# Salary Survey



## nmarshall603 (Mar 25, 2012)

*Hey I am conducting a salary survey for commercial roofing?*

*I am looking for input for both hourly wages for employers and crew subccontractor rates for commercial including TPO, EPDM and Built Up.*


----------



## Grumpy (Oct 29, 2008)

Edit: Sorry formatting didn't keep in my copy and pastes. 

A sub who used to work for me told me he was getting $110 a square labor only for tear off and install tpo. I told him he was nuts because the projects he's working on are 2 day jobs for 6 guys at about 12 squares. You can do the math, he's being taken advantage of. Then again he cheats his taxes and insurance to make money. The subcontractor game!


I always feel that sub contractor rates should reflect production rates in the real world. For example if a square takes an hour and your labor rate is $65 a square, your per square price is an hour. Using this math is how I formulated my subcontract pay schedule. 

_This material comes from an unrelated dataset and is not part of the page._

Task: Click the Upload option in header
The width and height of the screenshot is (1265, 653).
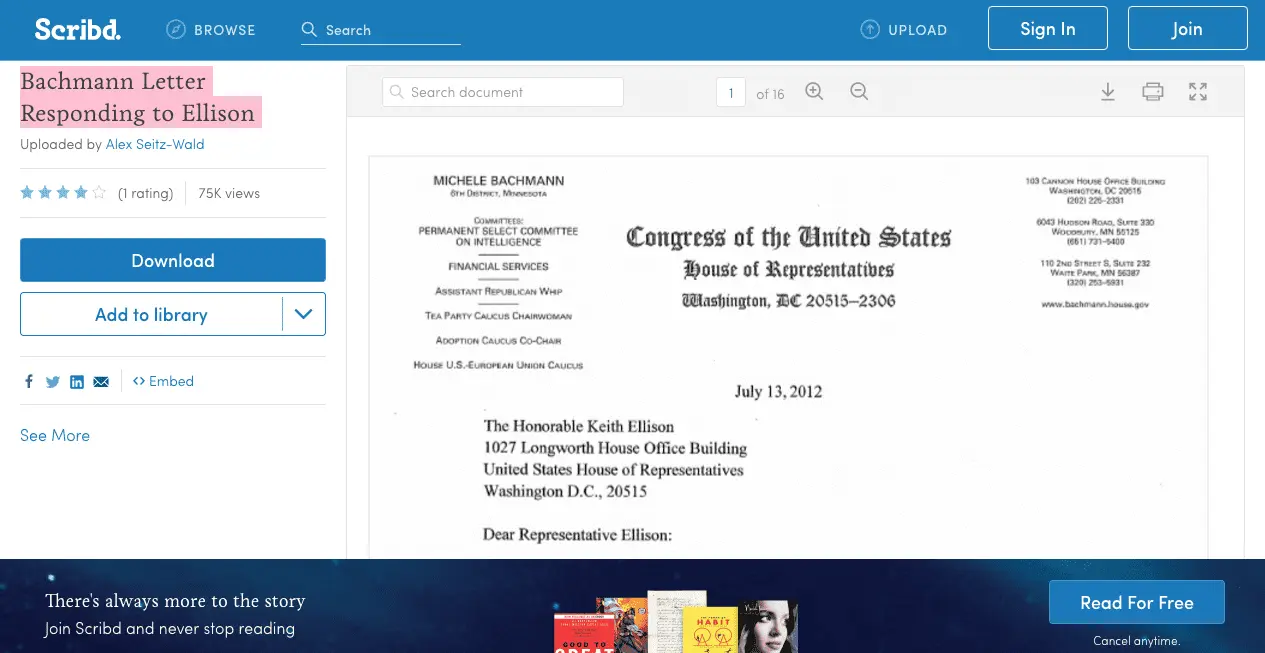Action: point(904,30)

First layer BUR tear off $35.00 square Tear off mechanically attached single ply ??? additional layers of roofing per layer $12.00 square garbage chute setup and take down $180.00 per setup Single Ply install mechanically attached or self adhering $35.00 square Single Ply install fully adhered or ballasted with rock $50.00 square fully adhered rough brick walls (additional) $15.00 field flash irregular pipe or small flu less than 1' diameter $11.00 each field flash curb $45.00 each pipe boots $22.00 each Self adhering cover tape $0.45 linear foot termination bar or surface mount counter flashing & caulk $0.50 linear foot gravel stop or gutter flash $0.50 linear foot metal coping install $2.00 linear foot pitch pan install and seal $22.00 each fiberboard or insulation install 4x8 sheets $7.00 each scupper tear out $15.00 each scupper install $45.00 each ceramic coping remove $2.00 2' tile ceramic coping install with mortar $15.00 2' tile squares over 30' from ground $5.00 square small job less than 25 squares or very cut-up $10.00 square 

This really is only a guide-line however. It seems on every job we are renegotiating prices. 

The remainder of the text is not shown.